As a writer/editor I’ve appeared at a few conventions in 2023, and I’m glad to say I’ll be back at SFW for more literary panel fun next year, plus I’ll be at Fantasycon in Chester and Worldcon in Glasgow.

Me at Sci-Fi Weekender with Anna Stephens, Paul Eccentric and Bryony Pearce.

Travel

Google Maps has recorded 40 places visited in 2023, the vast majority for gigs and conventions. Having not travelled abroad since 2016, the carbon footprint was a little heavy this year with 2 trips to the med. Quite a lot of Roman ruins!

Music

From my Setlist:

Pretty eclectic mix, eh? Next year we will see Tenacious D, New Model Army, Foo Fighters, Suede, Manic Street Preachers and They Might Be Giants.

Films

Yes, I did Barbenheimer! Two amazing films there… which of them will be a canonical classic for years to come? Shall I say both? Absolutely. Also, I can’t get enough of “I’m Just Ken.”

Killers of the Flower Moon was also great. Kind of two films in one, really. Martin Scorsese hates dropping scenes, but this one at least had pace and flow. My MCU film of the year has to be The Marvels, not sure why others didn’t rate it so well… but better than any of them was Dungeons and Dragons. I did spot a continuity flaw, but only because I was scouring the scenery for bearded knights, as someone I know with a beard was in the film, having shot his scenes in Wells Cathedral. Not sure if it was him, but a non-speaking bearded knight got swapped in a scene so that someone with a line could be in frame.

I loved The Little Mermaid, and Netflix films Luther: The Fallen Sun, You People, and Leave the World Behind (Julia Roberts is brilliantly awful!). Let’s not dwell on the things I missed, or the films I wish I had missed. I enjoyed Napoleon too, but, yeah… that could have been more.

TV

I have pretty much indulged in TV in the last couple of months as projects have finished or come close to a close, so these skew towards Autumn/Winter TV. We hosted watch parties for the Doctor Who specials, and I adored Ncuti Gatwa’s first solo episode on Christmas Day. Yeah, so there was singing? So what you miserable curmudgeons. I liked it. This is my screensaver now:

It has a very implausible premise, but if you ignore that then The Vigil is absolutely brilliant. What a pair Rose Leslie and Suranne Davies are!

The Woman in the Wall started out intriguing…didn’t quite live up to its initial eeriness. I still liked it.

Also in the top shows of the year, I just watched Boat Story, and that’s well worth a look. The Long Shadow was a great piece of Crime drama too. and for pure joy, Good Omens. I love it more and more!

Only Murders in the Building – now there is a show that could not put a foot wrong. Steve, Martin, and Selena, I adore you! Now there’s a show not beholden to any stupid ideas about what you can and can’t do with a mixed age cast. Also, “Which of the Pickwick Triplets Did it” is an absolute banger.

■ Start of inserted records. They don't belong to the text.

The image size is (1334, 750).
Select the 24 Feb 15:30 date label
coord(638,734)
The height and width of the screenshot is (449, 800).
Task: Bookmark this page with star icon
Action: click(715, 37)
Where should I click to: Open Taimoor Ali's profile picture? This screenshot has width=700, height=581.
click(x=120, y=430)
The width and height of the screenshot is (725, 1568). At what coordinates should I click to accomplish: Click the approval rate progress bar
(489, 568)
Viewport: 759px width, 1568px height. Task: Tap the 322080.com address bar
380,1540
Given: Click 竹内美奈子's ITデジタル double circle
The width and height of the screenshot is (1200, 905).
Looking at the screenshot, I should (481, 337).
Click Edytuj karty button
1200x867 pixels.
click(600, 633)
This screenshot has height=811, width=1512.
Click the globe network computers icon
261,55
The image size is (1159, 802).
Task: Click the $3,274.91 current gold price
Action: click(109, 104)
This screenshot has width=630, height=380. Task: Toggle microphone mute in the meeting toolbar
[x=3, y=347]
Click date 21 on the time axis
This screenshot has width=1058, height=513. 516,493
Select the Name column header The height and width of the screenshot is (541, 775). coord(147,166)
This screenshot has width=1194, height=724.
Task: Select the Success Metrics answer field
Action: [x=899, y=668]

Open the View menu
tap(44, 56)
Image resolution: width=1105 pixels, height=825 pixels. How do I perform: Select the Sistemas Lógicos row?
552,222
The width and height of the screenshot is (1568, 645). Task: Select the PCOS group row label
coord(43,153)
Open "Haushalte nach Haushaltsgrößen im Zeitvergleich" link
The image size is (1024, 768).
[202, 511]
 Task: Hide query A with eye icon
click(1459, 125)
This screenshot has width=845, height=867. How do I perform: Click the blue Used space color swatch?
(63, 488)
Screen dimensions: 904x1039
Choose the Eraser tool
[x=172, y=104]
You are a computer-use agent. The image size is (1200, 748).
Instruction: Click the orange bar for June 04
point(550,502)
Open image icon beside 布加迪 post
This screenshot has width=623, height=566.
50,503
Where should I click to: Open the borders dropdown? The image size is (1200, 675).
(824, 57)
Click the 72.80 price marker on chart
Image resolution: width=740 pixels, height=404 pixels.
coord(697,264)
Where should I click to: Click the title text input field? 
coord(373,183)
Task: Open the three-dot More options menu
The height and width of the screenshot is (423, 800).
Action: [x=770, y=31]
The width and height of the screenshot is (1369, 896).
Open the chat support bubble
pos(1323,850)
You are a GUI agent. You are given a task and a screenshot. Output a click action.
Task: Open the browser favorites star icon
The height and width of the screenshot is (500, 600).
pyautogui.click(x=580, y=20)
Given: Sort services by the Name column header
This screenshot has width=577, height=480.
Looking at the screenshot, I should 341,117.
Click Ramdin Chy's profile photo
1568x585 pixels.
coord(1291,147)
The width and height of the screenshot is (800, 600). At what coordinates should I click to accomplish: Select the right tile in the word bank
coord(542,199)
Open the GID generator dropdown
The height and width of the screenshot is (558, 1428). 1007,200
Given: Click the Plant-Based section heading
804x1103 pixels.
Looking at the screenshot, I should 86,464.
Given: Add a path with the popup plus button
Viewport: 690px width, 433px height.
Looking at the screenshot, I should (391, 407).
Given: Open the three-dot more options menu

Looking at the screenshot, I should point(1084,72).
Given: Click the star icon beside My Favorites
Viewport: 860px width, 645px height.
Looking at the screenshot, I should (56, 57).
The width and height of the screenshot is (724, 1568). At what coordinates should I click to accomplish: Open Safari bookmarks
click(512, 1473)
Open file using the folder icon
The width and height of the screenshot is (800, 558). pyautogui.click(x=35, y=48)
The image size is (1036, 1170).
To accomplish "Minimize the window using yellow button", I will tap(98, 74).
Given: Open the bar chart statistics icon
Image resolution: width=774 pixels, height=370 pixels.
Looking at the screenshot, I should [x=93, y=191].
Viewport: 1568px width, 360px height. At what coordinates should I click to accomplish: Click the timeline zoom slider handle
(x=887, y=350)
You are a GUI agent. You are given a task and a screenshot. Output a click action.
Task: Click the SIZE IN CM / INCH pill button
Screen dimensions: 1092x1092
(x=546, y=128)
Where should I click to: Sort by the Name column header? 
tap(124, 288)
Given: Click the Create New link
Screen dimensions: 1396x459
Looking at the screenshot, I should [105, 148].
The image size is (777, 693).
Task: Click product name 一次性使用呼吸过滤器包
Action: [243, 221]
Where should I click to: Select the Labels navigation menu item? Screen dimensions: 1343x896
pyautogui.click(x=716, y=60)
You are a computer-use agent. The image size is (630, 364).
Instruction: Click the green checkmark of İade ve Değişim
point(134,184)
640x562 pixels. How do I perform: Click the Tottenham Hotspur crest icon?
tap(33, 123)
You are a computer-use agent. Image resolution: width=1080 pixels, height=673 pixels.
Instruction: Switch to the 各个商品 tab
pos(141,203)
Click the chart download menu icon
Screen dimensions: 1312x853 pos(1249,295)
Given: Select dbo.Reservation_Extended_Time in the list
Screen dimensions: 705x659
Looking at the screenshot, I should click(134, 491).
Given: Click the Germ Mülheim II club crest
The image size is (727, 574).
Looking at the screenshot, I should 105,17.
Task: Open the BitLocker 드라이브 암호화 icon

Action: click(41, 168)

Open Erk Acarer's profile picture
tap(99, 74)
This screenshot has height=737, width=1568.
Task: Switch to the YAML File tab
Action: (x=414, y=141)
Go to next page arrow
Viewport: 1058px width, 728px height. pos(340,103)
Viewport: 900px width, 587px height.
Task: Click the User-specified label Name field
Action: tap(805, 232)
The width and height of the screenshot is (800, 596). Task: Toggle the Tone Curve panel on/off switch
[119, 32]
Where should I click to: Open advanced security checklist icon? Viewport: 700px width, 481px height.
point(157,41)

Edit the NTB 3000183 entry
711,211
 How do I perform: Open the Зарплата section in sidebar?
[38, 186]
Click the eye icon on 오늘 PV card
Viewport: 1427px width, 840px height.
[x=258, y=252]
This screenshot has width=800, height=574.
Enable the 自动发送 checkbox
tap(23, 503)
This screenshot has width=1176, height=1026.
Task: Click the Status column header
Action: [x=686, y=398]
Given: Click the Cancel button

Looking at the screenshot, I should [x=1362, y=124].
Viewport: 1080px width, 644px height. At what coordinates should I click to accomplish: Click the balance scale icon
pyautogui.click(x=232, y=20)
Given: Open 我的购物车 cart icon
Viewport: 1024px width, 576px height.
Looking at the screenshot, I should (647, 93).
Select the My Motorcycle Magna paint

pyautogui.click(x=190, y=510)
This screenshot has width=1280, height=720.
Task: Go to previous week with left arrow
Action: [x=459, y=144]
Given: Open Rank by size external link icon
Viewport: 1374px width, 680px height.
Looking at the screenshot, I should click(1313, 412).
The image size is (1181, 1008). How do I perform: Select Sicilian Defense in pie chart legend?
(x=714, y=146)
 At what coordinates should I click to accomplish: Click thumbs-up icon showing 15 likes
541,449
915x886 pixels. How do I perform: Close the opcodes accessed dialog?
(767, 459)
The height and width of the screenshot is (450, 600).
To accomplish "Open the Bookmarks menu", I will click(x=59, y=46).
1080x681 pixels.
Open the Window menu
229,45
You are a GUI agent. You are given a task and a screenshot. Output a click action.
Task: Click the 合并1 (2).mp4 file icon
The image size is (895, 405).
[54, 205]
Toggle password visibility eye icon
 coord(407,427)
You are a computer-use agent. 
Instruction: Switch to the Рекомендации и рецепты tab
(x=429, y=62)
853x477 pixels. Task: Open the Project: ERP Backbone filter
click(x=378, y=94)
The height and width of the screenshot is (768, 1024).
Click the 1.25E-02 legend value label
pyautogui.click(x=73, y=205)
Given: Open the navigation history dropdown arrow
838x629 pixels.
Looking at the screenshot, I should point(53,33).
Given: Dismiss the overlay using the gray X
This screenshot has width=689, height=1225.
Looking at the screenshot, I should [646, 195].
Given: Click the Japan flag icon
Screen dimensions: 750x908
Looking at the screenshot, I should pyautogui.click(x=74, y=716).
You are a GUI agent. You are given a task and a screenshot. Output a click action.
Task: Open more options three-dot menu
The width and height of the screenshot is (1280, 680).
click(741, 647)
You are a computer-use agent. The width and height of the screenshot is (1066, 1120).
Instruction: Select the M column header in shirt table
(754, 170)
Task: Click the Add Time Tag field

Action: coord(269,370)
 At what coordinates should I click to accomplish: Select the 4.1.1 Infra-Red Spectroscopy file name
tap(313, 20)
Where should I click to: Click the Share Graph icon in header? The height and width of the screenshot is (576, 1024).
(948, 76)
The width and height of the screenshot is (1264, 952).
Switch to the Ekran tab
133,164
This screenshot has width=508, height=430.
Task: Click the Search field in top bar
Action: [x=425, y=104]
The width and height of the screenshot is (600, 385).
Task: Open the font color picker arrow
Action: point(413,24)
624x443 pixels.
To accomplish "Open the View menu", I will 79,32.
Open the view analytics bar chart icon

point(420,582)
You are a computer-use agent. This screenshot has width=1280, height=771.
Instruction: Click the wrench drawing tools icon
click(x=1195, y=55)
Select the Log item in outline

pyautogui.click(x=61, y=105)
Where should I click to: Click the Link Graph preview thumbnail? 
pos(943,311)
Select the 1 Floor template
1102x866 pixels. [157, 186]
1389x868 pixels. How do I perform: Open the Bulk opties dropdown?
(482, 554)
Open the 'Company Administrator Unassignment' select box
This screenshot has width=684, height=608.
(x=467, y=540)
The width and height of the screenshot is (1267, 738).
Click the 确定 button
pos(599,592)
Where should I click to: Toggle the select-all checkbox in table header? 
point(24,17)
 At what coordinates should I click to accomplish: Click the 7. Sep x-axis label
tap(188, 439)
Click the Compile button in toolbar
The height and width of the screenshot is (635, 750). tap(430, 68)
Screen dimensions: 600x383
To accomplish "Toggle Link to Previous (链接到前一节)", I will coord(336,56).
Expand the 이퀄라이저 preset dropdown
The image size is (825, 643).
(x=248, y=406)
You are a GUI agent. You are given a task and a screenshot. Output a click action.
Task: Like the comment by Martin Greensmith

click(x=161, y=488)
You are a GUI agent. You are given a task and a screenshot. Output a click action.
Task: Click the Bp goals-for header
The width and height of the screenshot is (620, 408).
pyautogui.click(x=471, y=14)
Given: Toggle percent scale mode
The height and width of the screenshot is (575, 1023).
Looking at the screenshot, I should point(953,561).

Ageism is why I’m not going to watch the new Chicken Run. Julia Sawalha’s role should not have been recast without a voice test, after the filmmakers said she was too old to play Ginger. Someone almost the same age did end up replacing her, but it just so happened to be the hot female lead from Mission Impossible, rather than the frump from Ab Fab.

Books

My best read of the year has to be Candescent Blooms by Andrew Hook – a superb collection of stories about the deaths of Golden Age of Hollywood stars.

Best novel – Broken Light by Joanne Harris – one of her absolute best! Wondrous and magical, and so recognisable.

Best non-fiction – Underland by Robert Macfarlane – a kind of non-fiction storytelling that weaves in many elements about things that are under the surface of the earth, from cave squatting, to potholing, to art – both prehistoric and modern, forces nature, and the evils of genocide.